To clarify, no archived data is "uploaded" to Archive.org, only URLs are sent to them, and they only archive things that are publically accessible on the web (which they could arguably find through other means). If the URL requires cookies or a login of any kind, they do not archive it or store the URL.
Here are more in-depth explanations for the reasoning behind this default:
- https://news.ycombinator.com/item?id=26866689
- https://github.com/ArchiveBox/ArchiveBox#archiving-private-content
- https://github.com/ArchiveBox/ArchiveBox/wiki/Security-Overview
In summary, ArchiveBox in its default mode should not be used on anything other than public URLs. We cannot make private mode the default (which would imply it's safe for novice users) because of this major security risk it incurs: https://github.com/ArchiveBox/ArchiveBox#security-risks-of-viewing-archived-js (as is explained in several locations in the docs).
If you are bold enough to attempt archiving private content, there is an detailed process involving reading about the security risks, setting up HTTPS ingress / separate domains content and the admin UI, changing UI permissions, setting up an admin user, changing several defaults, etc. SAVE_ARCHIVE_DOT_ORG=False
is just a small piece of the threat model.
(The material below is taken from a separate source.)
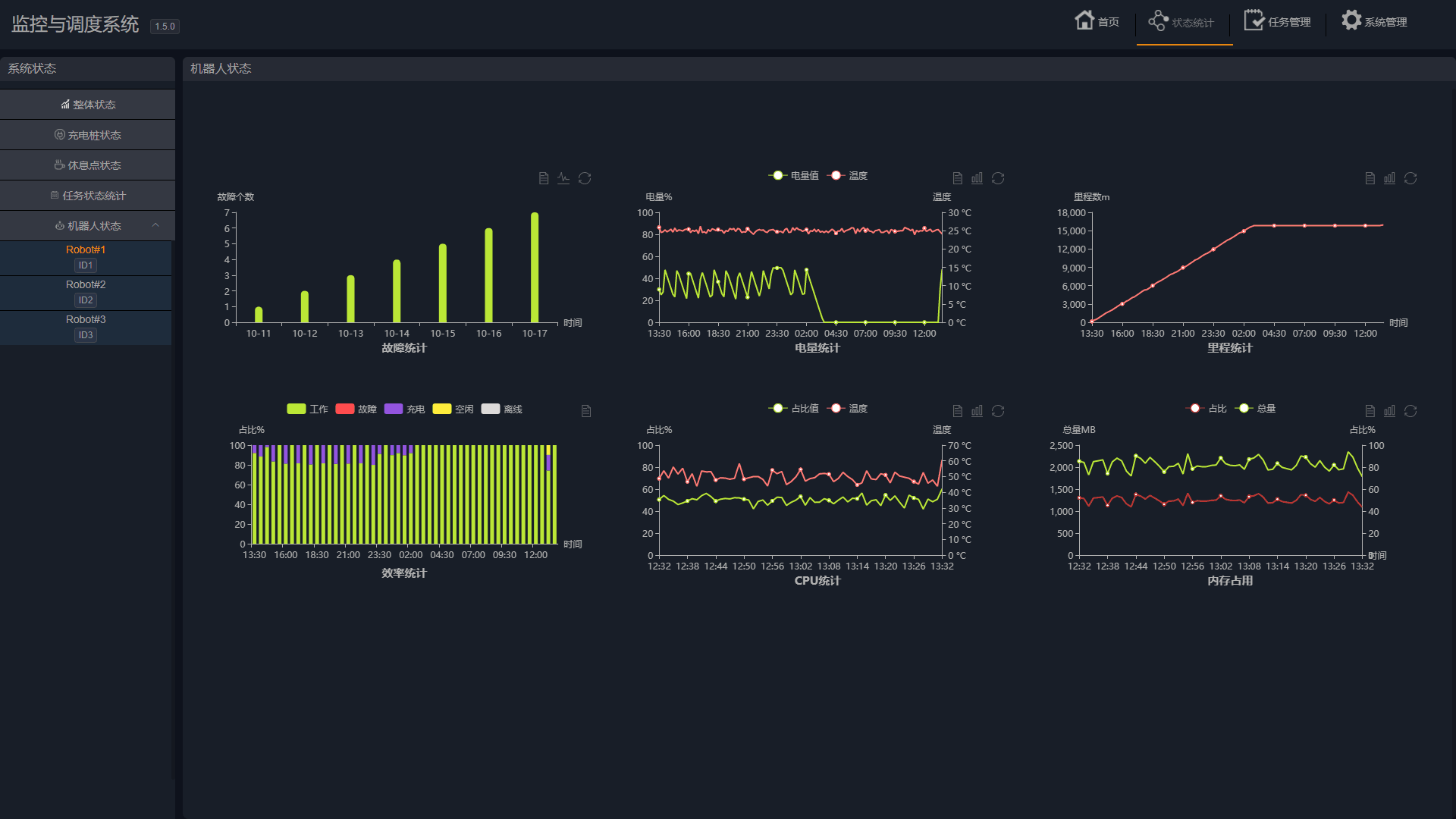The width and height of the screenshot is (1456, 819).
Task: Refresh the fault statistics chart
Action: tap(585, 178)
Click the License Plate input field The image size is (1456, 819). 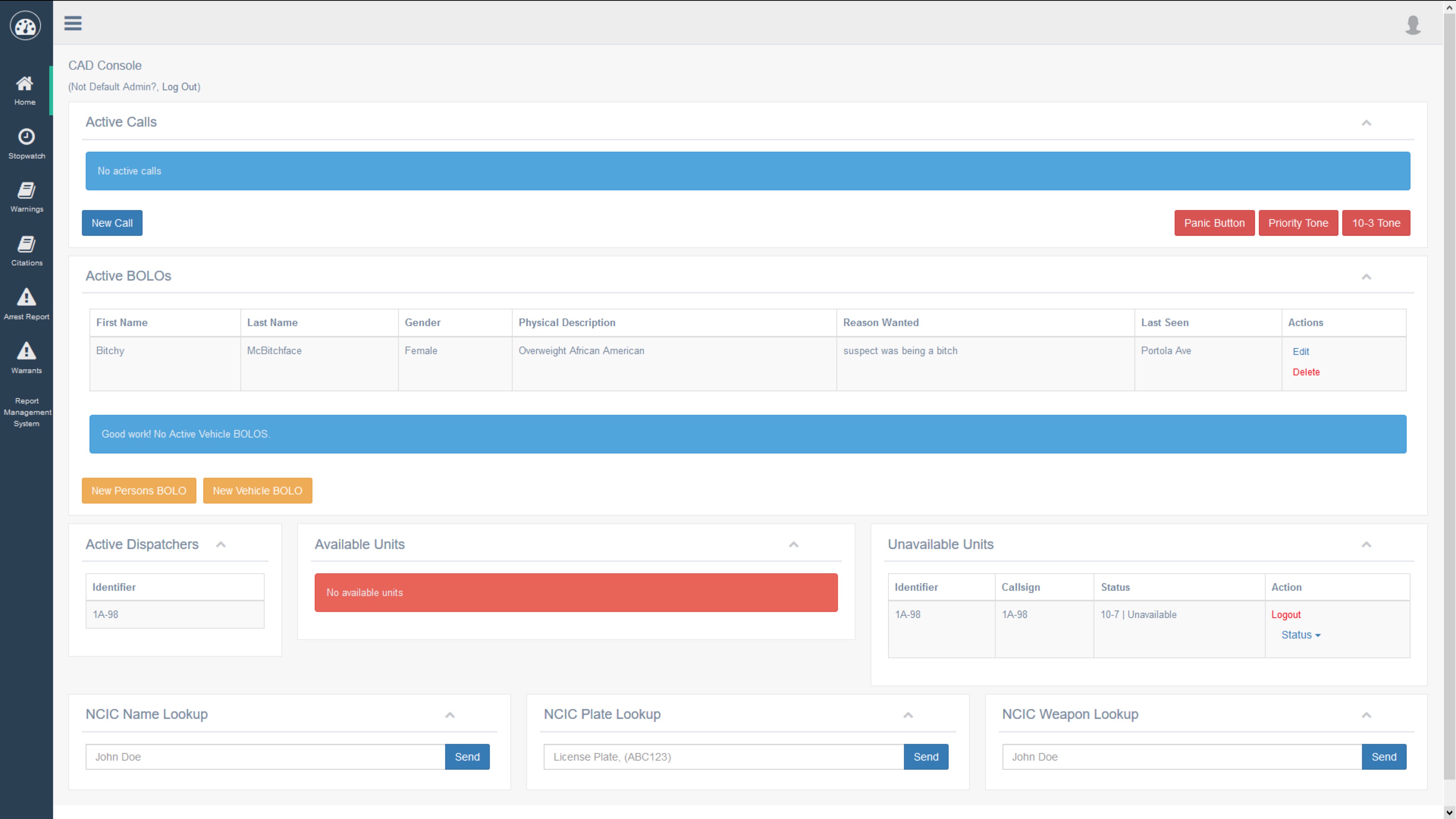(x=723, y=757)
I understand it's a controversial decision that alienates some users, but making it wide-open by default was an intentional choice so users are more immediately aware that it's designed for low-security public archival out-of-the-box, with involved configuration needed to change that.
If you insist on changing the default cloudron config to be closer to private mode, I ask that you at least force users to read the two docs links I shared above at some point in the setup process to understand that more hardening is needed for safe archival of private data.